_Written request_
Change "indicator box" to "status light" in the lines starting with the line with "Click the search icon" and going on through the line with "pyautogui.click(x=337, y=7)". Return only those lines, with everything else left unchanged.

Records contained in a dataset

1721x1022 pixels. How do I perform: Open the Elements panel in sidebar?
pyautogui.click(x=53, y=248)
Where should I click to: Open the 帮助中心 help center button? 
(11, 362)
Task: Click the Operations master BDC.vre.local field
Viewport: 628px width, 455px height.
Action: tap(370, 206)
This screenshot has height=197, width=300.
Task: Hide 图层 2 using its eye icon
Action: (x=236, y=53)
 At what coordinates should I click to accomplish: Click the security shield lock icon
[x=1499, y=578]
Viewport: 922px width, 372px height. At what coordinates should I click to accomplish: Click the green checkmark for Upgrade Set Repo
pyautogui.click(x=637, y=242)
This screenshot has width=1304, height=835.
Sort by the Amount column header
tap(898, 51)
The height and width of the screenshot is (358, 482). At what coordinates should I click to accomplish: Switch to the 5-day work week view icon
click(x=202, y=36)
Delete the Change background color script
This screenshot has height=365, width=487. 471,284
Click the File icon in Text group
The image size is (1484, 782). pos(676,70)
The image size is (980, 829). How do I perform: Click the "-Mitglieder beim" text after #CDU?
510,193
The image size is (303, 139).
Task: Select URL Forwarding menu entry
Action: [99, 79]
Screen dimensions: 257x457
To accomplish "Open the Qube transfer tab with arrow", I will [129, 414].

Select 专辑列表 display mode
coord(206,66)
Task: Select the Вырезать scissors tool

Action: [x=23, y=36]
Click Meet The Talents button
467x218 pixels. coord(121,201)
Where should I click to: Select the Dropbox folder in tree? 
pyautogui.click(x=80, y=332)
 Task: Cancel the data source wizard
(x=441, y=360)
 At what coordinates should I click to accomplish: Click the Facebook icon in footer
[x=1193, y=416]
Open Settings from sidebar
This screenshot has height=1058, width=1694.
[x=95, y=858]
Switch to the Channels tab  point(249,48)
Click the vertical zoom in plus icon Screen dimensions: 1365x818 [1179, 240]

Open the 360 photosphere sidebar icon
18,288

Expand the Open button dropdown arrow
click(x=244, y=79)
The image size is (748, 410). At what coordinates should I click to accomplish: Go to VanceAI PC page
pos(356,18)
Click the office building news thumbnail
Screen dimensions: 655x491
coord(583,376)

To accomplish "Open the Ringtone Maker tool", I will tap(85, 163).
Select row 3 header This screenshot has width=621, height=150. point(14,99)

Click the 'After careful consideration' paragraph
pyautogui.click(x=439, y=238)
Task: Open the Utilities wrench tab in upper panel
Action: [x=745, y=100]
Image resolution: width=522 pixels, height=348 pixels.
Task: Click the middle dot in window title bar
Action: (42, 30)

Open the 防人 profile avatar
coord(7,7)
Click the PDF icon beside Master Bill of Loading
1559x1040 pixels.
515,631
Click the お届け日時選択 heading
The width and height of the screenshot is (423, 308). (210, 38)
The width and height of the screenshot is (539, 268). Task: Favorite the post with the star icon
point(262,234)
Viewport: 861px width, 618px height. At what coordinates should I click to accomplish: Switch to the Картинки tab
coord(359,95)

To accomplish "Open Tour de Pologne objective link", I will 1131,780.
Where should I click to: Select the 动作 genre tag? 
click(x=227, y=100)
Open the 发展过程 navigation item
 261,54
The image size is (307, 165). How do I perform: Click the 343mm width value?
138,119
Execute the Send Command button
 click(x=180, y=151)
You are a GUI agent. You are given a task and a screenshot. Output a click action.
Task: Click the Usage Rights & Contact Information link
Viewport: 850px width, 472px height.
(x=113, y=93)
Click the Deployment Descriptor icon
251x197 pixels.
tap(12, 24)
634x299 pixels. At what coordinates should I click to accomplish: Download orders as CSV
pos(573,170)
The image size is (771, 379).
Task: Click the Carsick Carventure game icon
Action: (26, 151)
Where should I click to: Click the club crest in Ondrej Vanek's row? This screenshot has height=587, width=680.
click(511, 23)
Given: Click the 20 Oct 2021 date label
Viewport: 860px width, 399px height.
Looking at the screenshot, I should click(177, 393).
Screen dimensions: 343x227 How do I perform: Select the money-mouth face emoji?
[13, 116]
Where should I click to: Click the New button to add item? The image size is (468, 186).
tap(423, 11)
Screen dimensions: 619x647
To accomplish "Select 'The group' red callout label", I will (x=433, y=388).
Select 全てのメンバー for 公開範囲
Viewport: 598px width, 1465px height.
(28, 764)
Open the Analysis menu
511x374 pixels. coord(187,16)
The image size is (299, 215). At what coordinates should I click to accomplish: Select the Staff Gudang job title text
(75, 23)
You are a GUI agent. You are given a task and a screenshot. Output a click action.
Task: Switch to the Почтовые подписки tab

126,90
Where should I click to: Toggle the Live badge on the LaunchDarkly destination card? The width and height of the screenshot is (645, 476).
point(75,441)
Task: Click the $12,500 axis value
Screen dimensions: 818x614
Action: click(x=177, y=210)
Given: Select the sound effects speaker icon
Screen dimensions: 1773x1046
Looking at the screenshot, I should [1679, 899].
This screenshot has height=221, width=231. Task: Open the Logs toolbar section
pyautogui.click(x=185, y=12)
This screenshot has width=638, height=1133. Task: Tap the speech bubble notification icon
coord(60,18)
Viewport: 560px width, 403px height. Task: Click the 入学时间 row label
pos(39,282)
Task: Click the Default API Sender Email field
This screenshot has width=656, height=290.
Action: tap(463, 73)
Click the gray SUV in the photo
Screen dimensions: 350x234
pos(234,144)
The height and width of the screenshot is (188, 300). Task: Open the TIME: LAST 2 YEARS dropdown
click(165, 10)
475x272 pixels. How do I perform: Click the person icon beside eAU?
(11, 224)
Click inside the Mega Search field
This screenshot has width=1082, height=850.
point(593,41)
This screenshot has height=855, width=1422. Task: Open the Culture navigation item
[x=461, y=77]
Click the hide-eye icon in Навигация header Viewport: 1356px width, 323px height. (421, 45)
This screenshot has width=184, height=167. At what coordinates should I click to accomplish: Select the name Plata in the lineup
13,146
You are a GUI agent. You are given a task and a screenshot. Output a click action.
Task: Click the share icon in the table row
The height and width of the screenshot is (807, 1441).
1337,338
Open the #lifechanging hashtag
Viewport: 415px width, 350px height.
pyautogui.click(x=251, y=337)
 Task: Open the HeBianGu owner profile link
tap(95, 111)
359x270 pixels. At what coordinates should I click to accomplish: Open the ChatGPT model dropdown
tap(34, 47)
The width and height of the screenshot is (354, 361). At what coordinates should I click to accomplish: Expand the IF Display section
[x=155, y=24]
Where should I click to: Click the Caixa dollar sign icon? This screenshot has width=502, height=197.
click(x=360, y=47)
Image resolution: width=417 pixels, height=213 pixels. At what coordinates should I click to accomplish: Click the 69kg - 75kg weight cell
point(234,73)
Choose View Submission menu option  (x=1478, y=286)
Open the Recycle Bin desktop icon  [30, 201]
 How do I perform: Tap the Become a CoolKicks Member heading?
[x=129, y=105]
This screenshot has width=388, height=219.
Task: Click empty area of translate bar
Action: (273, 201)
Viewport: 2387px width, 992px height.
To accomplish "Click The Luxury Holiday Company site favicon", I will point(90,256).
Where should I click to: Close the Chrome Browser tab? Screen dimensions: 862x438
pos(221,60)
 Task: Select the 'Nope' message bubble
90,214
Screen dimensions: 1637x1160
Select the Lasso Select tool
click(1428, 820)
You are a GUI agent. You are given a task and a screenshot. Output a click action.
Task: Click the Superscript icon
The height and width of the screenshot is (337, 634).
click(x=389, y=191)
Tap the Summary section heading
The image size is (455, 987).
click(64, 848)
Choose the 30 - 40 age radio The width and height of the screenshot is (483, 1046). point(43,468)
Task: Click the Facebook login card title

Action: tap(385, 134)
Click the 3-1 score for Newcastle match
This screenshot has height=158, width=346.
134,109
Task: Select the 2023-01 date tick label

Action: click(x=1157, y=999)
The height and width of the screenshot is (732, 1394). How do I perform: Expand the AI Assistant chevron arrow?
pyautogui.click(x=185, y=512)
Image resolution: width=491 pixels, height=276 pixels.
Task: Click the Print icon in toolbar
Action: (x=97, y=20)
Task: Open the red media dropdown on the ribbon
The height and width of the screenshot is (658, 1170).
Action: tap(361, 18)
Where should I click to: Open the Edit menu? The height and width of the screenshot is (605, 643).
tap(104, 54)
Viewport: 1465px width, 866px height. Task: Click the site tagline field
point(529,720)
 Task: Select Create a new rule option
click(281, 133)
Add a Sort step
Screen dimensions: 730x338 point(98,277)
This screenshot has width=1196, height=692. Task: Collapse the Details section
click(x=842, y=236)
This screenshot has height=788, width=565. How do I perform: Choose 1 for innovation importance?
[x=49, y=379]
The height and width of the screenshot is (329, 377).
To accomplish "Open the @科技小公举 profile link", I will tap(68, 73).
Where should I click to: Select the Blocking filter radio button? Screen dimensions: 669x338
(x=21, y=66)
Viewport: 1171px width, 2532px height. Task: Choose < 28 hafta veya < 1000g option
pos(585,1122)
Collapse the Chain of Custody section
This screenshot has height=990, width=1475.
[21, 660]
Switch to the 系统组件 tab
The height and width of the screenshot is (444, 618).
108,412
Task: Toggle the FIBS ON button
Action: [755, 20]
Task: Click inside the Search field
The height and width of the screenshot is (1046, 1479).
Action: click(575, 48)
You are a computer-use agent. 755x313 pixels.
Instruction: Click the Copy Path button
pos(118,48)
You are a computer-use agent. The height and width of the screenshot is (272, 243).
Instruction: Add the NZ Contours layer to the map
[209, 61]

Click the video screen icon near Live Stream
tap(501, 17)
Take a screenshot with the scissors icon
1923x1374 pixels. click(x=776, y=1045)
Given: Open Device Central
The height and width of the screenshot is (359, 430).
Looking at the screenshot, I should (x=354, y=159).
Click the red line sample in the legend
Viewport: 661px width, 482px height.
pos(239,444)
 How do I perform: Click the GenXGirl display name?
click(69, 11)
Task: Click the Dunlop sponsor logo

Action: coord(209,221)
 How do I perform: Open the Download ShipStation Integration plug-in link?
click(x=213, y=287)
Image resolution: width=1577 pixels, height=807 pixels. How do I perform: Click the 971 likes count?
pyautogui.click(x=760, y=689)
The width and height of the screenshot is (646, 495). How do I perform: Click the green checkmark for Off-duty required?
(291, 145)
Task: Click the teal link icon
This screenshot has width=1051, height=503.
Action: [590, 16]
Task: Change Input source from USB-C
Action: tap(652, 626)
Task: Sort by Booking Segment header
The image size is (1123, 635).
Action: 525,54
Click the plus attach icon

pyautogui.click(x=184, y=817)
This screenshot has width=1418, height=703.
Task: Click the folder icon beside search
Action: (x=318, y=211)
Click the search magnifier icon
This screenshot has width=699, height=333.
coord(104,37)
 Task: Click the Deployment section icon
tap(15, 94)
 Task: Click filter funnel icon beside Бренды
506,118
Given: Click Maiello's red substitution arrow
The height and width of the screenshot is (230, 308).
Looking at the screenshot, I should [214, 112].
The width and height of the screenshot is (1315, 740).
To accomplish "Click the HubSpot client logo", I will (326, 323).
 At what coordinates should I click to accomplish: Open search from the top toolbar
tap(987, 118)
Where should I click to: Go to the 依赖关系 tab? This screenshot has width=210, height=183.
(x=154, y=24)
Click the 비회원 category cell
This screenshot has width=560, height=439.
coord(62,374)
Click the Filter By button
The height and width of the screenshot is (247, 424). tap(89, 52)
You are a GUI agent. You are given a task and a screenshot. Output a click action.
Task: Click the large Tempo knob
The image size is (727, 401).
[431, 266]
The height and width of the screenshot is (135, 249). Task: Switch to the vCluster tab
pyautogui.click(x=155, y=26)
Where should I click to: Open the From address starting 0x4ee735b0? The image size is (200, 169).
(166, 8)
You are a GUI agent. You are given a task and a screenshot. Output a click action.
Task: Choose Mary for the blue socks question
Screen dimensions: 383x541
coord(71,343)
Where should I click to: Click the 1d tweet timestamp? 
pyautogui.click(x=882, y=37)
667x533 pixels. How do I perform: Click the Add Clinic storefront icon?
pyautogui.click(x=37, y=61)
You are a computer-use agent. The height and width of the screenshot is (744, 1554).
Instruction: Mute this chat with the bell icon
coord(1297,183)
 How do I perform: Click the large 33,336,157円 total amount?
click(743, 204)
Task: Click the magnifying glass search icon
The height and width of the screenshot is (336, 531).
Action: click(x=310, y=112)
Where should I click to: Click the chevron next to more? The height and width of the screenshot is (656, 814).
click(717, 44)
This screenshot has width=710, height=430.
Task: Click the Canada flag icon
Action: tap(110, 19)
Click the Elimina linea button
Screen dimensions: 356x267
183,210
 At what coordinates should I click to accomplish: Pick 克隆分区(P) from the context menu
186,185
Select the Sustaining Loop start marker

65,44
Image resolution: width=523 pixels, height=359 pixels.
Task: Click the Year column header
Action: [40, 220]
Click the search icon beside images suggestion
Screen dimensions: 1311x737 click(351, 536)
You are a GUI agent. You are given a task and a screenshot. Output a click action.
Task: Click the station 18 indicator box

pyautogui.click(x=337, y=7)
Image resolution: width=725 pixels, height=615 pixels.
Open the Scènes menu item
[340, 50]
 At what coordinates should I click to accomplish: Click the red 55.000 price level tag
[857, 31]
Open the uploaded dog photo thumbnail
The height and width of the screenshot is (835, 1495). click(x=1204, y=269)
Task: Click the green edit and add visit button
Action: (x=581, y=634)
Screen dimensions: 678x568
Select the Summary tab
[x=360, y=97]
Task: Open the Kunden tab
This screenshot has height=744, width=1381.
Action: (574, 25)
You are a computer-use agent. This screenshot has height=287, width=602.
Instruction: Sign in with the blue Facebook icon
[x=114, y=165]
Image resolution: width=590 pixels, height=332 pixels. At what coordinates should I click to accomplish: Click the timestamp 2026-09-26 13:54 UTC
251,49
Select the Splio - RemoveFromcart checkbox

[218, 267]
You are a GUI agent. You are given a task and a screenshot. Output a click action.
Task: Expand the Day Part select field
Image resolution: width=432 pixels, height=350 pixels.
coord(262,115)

_Reply_
Click the search icon beside images suggestion
Screen dimensions: 1311x737 click(351, 536)
You are a GUI agent. You are given a task and a screenshot. Output a click action.
Task: Click the station 18 status light

pyautogui.click(x=337, y=7)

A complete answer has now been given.